◆ **Stated exercise**:
Reproduce the forum thread below about the ASA rules committee vote word for word, from the title through the last post.

◆ **Document passage**:
*-*-*
# What would be your vote if you were on the rules committee for ASA?



## Daniel Boone (May 31, 2002)

Voting on the semi pro shooter who been using rangefinder for over a year now and winning and finally got caught.


----------



## 3Dblackncamo (Jul 22, 2009)

DQ for a yr and pay back winnings would be my vote DB, how about yourself


----------



## Daniel Boone (May 31, 2002)

3Dblackncamo said:


> DQ for a yr and pay back winnings would be my vote DB, how about yourself


Got to agree this seems like the fair way for me.
DB


----------



## wsbark01 (Feb 26, 2009)

DB,
Based on what I have read, and i have read almost every post on this, I would vote for 1 year ban minimum! Now if he was to come clean and pays back any money won to the organizations that he took it from I would still vote for the 1 year and allow him to return. He will have to pay for his actions in the long run but sometimes it takes mistakes to become a MAN, and let me tell you I have made my fair share of them. Now I never cheated to win but I have made mistakes!
*-*-*
◆ **Records provided**:
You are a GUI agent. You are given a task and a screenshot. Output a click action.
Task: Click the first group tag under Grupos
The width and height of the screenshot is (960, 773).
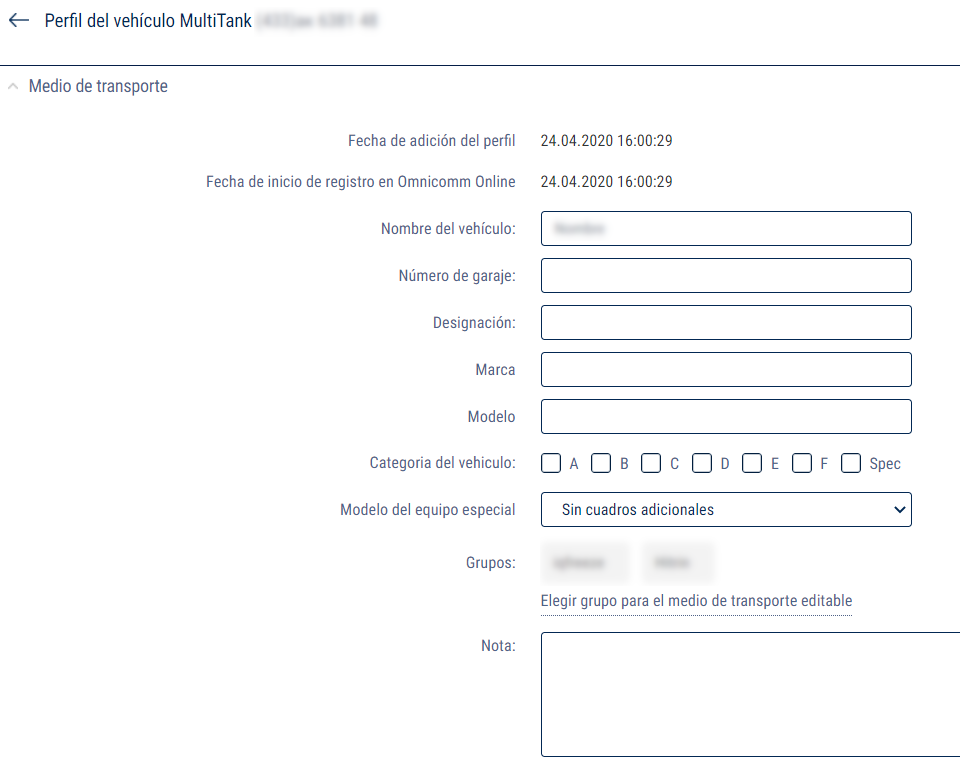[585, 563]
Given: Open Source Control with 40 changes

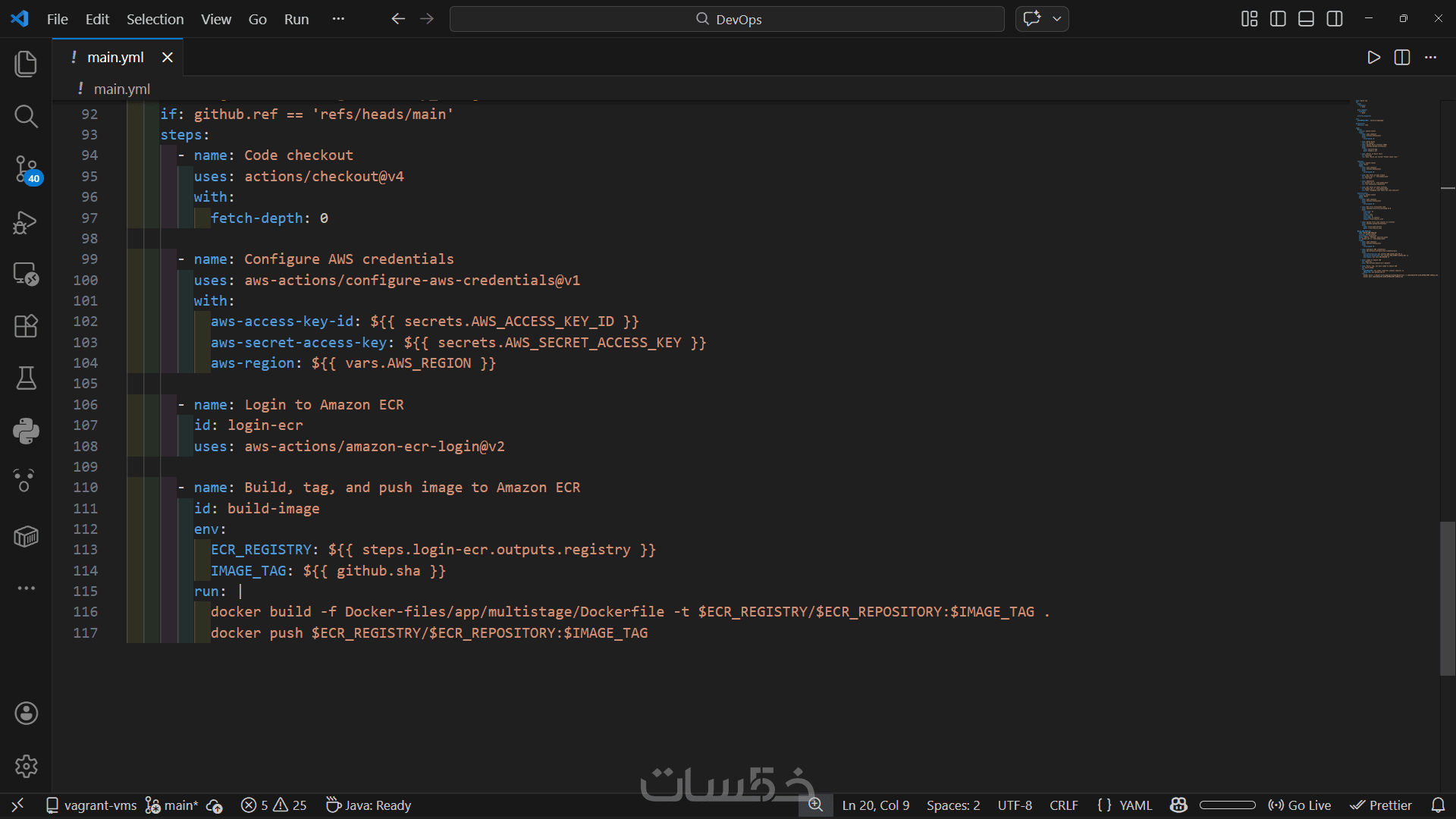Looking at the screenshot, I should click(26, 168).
*-*-*
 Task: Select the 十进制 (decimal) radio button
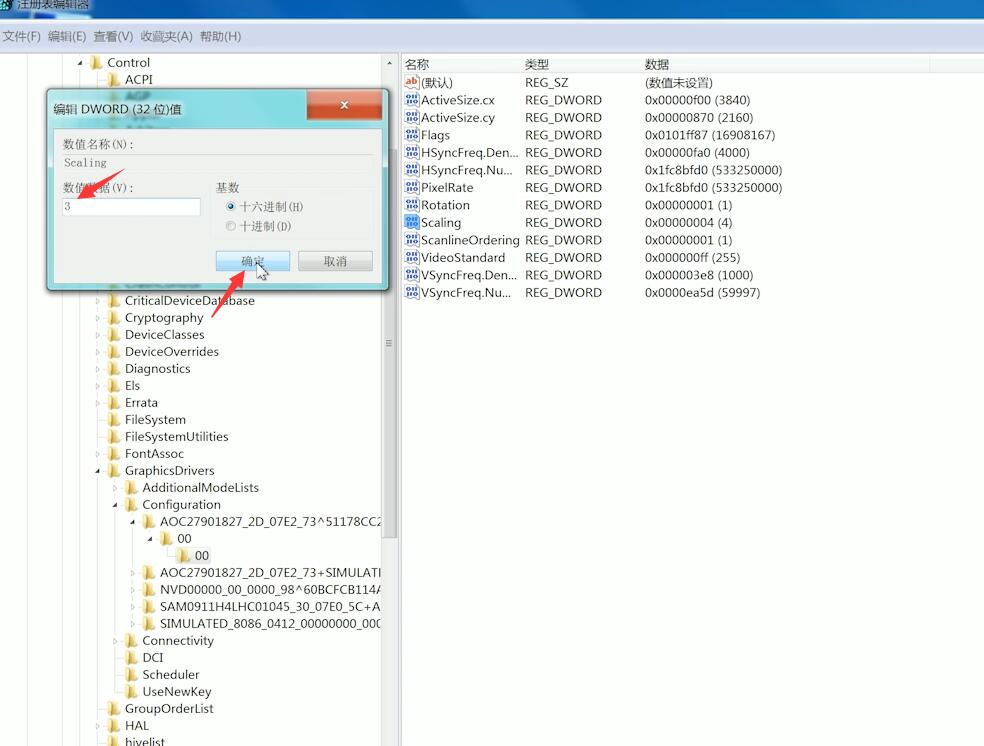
*-*-*
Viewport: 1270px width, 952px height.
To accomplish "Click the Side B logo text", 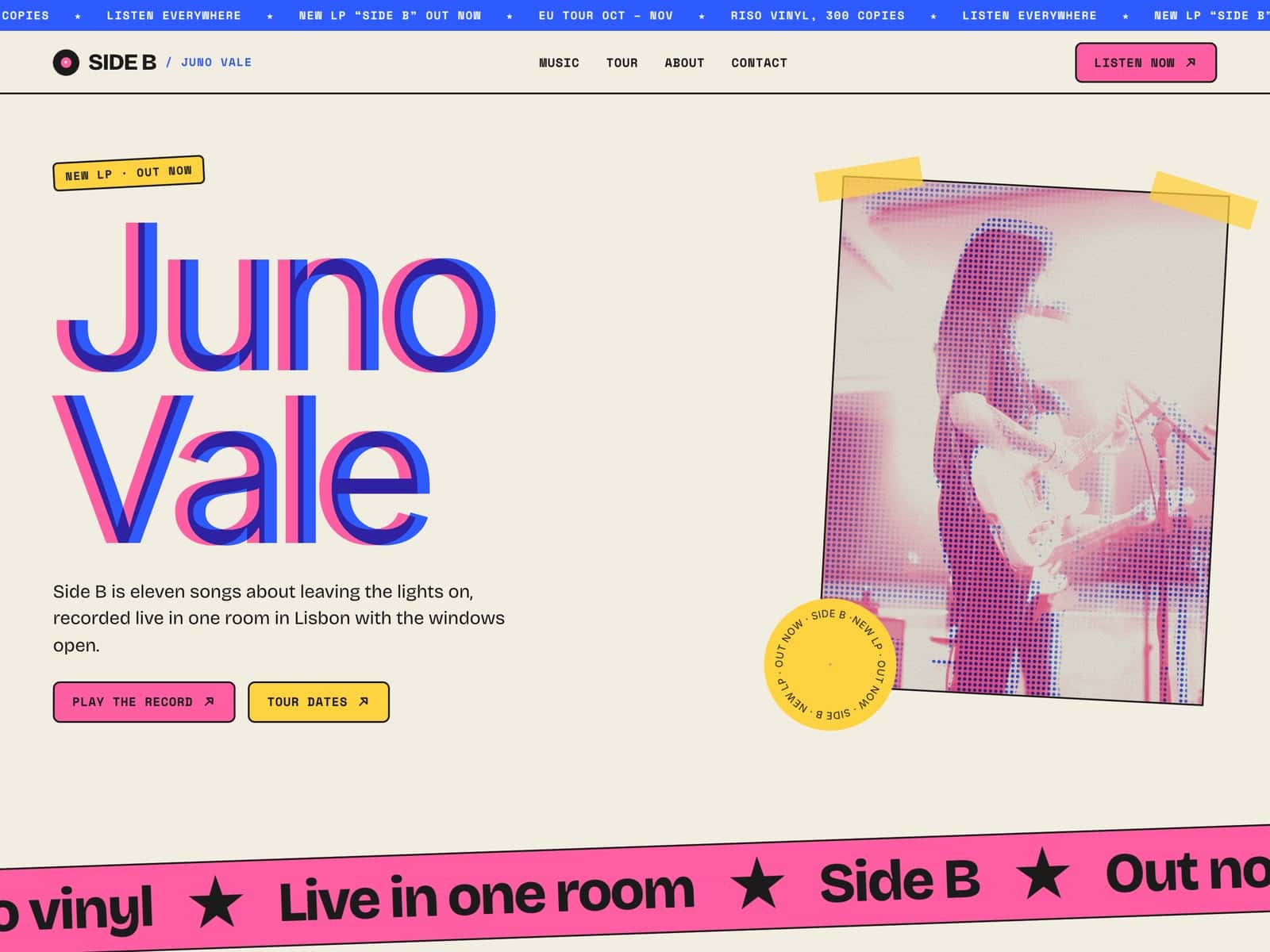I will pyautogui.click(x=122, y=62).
*-*-*
◆ **Finished answer**:
# What would be your vote if you were on the rules committee for ASA?



## Daniel Boone (May 31, 2002)

Voting on the semi pro shooter who been using rangefinder for over a year now and winning and finally got caught.


----------



## 3Dblackncamo (Jul 22, 2009)

DQ for a yr and pay back winnings would be my vote DB, how about yourself


----------



## Daniel Boone (May 31, 2002)

3Dblackncamo said:


> DQ for a yr and pay back winnings would be my vote DB, how about yourself


Got to agree this seems like the fair way for me.
DB


----------



## wsbark01 (Feb 26, 2009)

DB,
Based on what I have read, and i have read almost every post on this, I would vote for 1 year ban minimum! Now if he was to come clean and pays back any money won to the organizations that he took it from I would still vote for the 1 year and allow him to return. He will have to pay for his actions in the long run but sometimes it takes mistakes to become a MAN, and let me tell you I have made my fair share of them. Now I never cheated to win but I have made mistakes!